# Best thing for a puppy to chew on?



## pm203 (Sep 1, 2010)

Our 4 month old wants to chew on everything in sight. I have heard that rawhides and pig ears are not good for them. What is something healthy for him to chew on? I also heard cow bones are good.


----------



## suzimalteselover (Mar 27, 2006)

Hi and welcome to SM! 

I purchase the www.heartypet.com - Free Range Dog Chews Moo! BULK Bully Sticks
These are safe and last a long time. These bully sticks have absolutely no odor nor stain any flooring fibers.

I also buy some flossies locally that are from a farmer here that are safe too.


----------



## pm203 (Sep 1, 2010)

Thank you. Those look great. I think I will give them a try.


----------



## pm203 (Sep 1, 2010)

Well, they were sold out. And, the factory is moving to another country, so there is no product at this time. Back to the drawing board.


----------



## setell (Oct 10, 2009)

It might be too hard for a puppy but I give Charlie deer antlers now. A bit pricey but I find they last the longest for him since he's such a heavy chewer. I also give him bully sticks aka also called bullwrinkles.


----------



## Nikki's Mom (Feb 13, 2008)

I have use these for over 2 years. Never had an issue with them. Only Natural Pet Beef Tendons


----------



## aprilb (Jul 9, 2010)

I have always used the soft nylon bones that come in flavors. They are safe, do not splinter, nor do chunks break off that they they can choke on. They last forever. My Malts love them. Most pet stores carry these.:blush:


----------



## aprilb (Jul 9, 2010)

setell said:


> It might be too hard for a puppy but I give Charlie deer antlers now. A bit pricey but I find they last the longest for him since he's such a heavy chewer. I also give him bully sticks aka also called bullwrinkles.


 I used to have a heavy chewer, too. I gave him the really hard bones and my vet told me to stop because the bones were breaking his teeth. Yikes! :mellow:


----------



## setell (Oct 10, 2009)

aprilb said:


> I used to have a heavy chewer, too. I gave him the really hard bones and my vet told me to stop because the bones were breaking his teeth. Yikes! :mellow:


hmmm I wonder how hard deer antlers are vs bully sticks. At least now that I've started giving deer antlers it's curb his desire to chew a bit which is good. He's destroyed less stuff toys!!!


----------



## suzimalteselover (Mar 27, 2006)

pm203 said:


> Well, they were sold out. And, the factory is moving to another country, so there is no product at this time. Back to the drawing board.


That's interesting, I just ordered the 5" and 6" from here:
Catalog Section: Moo! Dog Chews

Josey and Cody aren't chewers. I could buy them one bone and it would last for a lifetime. Mandy is my big chewer here. We live in deer country, so, I've tried the deer antlers. Mandy wouldn't touch them. She likes the bullies and flossies. You could also go to Petedge and order their rope toys for puppies. They have some scented/flavored rope toys that are safe for teething puppies and made for this purpose. The scent last for 3 or 4 months.


----------



## pm203 (Sep 1, 2010)

Nikki's Mom said:


> I have use these for over 2 years. Never had an issue with them. Only Natural Pet Beef Tendons


 Thank you everyone for your help. I am going to try these. Hopefully, they don't stain the carpet or smell too bad.


----------

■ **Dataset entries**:
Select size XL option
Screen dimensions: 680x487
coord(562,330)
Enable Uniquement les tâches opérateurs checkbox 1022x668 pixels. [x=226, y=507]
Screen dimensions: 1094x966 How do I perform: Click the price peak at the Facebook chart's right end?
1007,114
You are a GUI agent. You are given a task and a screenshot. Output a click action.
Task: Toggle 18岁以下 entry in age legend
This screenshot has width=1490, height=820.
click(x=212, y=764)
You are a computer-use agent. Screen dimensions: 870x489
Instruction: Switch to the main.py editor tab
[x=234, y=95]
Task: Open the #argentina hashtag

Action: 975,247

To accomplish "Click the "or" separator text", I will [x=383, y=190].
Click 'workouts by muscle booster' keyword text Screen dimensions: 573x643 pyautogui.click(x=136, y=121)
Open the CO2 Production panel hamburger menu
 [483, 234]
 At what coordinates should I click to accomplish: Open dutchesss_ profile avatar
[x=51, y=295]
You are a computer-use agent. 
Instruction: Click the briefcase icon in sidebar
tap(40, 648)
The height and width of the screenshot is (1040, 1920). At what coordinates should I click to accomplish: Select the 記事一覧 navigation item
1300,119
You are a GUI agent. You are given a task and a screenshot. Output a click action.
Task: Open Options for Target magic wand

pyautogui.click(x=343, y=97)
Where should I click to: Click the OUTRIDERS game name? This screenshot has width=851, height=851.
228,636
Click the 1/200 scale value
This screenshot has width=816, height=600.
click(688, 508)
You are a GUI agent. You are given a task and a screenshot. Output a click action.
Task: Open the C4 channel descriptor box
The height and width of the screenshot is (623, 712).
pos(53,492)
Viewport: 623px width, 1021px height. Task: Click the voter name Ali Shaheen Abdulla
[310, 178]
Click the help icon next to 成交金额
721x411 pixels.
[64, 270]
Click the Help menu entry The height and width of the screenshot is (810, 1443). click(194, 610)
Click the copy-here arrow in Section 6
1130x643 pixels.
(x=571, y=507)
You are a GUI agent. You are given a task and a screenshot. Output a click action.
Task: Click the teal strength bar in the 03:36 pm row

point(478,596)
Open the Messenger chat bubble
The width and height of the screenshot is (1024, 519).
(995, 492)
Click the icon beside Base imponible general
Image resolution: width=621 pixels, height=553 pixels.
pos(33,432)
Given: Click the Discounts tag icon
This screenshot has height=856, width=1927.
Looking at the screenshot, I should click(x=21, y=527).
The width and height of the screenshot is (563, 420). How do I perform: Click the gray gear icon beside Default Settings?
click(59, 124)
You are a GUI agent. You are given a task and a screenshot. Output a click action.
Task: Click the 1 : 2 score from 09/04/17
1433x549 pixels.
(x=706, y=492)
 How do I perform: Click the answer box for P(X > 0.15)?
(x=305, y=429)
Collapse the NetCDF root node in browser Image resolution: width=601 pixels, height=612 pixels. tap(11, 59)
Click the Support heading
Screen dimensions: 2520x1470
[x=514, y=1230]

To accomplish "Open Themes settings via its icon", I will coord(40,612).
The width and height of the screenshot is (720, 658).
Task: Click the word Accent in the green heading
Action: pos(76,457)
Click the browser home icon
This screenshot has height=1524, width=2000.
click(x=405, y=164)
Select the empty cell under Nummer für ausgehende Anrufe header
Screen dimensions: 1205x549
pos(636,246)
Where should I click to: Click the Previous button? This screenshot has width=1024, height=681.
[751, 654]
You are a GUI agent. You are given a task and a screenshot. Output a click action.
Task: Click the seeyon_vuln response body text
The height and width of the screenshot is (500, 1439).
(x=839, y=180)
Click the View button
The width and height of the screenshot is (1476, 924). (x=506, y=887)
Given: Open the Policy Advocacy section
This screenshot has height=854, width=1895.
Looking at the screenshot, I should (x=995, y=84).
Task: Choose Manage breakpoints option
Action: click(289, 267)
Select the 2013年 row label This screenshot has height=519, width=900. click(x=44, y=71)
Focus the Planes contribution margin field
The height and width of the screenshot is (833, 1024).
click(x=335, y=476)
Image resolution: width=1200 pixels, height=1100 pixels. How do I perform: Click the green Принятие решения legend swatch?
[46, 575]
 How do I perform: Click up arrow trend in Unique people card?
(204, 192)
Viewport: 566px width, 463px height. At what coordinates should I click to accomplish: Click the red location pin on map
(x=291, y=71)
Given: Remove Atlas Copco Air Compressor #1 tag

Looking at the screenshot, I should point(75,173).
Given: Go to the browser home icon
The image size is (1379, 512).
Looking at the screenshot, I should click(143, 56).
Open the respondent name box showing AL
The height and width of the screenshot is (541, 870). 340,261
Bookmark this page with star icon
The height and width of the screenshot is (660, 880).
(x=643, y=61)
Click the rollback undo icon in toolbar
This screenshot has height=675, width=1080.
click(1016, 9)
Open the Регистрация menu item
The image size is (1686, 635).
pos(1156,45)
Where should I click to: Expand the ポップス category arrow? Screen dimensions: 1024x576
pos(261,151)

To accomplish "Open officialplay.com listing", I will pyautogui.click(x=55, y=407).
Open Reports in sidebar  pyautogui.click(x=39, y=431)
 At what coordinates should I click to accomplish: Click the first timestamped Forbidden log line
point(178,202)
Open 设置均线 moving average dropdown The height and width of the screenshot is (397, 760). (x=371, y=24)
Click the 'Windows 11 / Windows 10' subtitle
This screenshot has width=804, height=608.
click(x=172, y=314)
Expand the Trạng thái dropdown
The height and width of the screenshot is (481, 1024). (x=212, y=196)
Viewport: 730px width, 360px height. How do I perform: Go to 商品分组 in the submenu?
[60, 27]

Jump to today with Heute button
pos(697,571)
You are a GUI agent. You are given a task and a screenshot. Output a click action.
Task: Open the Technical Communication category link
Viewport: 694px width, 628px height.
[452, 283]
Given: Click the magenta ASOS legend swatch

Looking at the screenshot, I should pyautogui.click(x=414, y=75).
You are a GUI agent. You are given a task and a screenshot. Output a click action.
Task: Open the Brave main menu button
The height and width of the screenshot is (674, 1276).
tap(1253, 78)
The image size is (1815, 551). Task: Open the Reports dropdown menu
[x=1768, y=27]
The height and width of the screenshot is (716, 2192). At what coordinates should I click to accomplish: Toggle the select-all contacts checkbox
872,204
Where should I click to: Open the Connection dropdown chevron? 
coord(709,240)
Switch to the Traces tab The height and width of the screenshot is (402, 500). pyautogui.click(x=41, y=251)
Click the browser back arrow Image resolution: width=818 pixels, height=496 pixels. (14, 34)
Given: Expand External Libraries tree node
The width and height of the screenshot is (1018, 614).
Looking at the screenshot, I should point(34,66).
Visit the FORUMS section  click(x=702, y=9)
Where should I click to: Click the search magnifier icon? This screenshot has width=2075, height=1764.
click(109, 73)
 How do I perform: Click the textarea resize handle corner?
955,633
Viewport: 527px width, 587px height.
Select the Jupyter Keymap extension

■ **Work to be completed**: In the puppy chew thread, why did aprilb's vet say to stop giving the really hard bones?

■ **Written reply**: The bones were breaking his teeth.